**Items from a data source**
***
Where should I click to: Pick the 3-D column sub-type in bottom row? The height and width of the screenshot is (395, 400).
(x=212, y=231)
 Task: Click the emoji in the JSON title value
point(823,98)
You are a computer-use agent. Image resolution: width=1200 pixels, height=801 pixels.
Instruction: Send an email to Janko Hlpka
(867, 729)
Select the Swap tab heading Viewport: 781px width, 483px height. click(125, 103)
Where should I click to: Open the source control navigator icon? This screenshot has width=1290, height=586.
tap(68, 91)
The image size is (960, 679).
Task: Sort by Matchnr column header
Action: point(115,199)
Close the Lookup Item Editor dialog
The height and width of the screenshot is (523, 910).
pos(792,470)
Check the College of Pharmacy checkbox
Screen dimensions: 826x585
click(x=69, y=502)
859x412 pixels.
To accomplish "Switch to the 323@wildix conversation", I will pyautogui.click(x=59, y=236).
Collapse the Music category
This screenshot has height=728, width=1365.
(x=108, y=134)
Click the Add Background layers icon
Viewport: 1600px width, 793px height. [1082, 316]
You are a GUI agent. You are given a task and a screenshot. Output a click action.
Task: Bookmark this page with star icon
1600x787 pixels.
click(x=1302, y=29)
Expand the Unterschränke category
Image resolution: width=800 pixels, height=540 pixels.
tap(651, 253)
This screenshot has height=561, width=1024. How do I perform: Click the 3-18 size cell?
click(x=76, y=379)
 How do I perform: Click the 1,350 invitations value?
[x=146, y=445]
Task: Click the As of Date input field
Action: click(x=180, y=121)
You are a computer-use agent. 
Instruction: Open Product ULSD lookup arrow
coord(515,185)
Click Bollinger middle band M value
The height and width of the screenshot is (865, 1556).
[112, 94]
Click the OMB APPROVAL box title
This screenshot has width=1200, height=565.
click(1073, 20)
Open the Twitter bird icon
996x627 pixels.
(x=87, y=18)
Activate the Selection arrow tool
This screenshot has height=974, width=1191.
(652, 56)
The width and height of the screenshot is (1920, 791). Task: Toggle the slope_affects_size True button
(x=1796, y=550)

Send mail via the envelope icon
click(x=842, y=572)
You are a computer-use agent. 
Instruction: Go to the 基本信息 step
***
**Problem statement**
Each entry above must be retyped exactly.

**Task result**
Where should I click to: Pick the 3-D column sub-type in bottom row? The height and width of the screenshot is (395, 400).
(x=212, y=231)
 Task: Click the emoji in the JSON title value
point(823,98)
You are a computer-use agent. Image resolution: width=1200 pixels, height=801 pixels.
Instruction: Send an email to Janko Hlpka
(867, 729)
Select the Swap tab heading Viewport: 781px width, 483px height. click(125, 103)
Where should I click to: Open the source control navigator icon? This screenshot has width=1290, height=586.
tap(68, 91)
The image size is (960, 679).
Task: Sort by Matchnr column header
Action: point(115,199)
Close the Lookup Item Editor dialog
The height and width of the screenshot is (523, 910).
pos(792,470)
Check the College of Pharmacy checkbox
Screen dimensions: 826x585
click(x=69, y=502)
859x412 pixels.
To accomplish "Switch to the 323@wildix conversation", I will pyautogui.click(x=59, y=236).
Collapse the Music category
This screenshot has height=728, width=1365.
(x=108, y=134)
Click the Add Background layers icon
Viewport: 1600px width, 793px height. [1082, 316]
You are a GUI agent. You are given a task and a screenshot. Output a click action.
Task: Bookmark this page with star icon
1600x787 pixels.
click(x=1302, y=29)
Expand the Unterschränke category
Image resolution: width=800 pixels, height=540 pixels.
tap(651, 253)
This screenshot has height=561, width=1024. How do I perform: Click the 3-18 size cell?
click(x=76, y=379)
 How do I perform: Click the 1,350 invitations value?
[x=146, y=445]
Task: Click the As of Date input field
Action: click(x=180, y=121)
You are a computer-use agent. 
Instruction: Open Product ULSD lookup arrow
coord(515,185)
Click Bollinger middle band M value
The height and width of the screenshot is (865, 1556).
[112, 94]
Click the OMB APPROVAL box title
This screenshot has width=1200, height=565.
click(1073, 20)
Open the Twitter bird icon
996x627 pixels.
(x=87, y=18)
Activate the Selection arrow tool
This screenshot has height=974, width=1191.
(652, 56)
The width and height of the screenshot is (1920, 791). Task: Toggle the slope_affects_size True button
(x=1796, y=550)

Send mail via the envelope icon
click(x=842, y=572)
You are a computer-use agent. 
Instruction: Go to the 基本信息 step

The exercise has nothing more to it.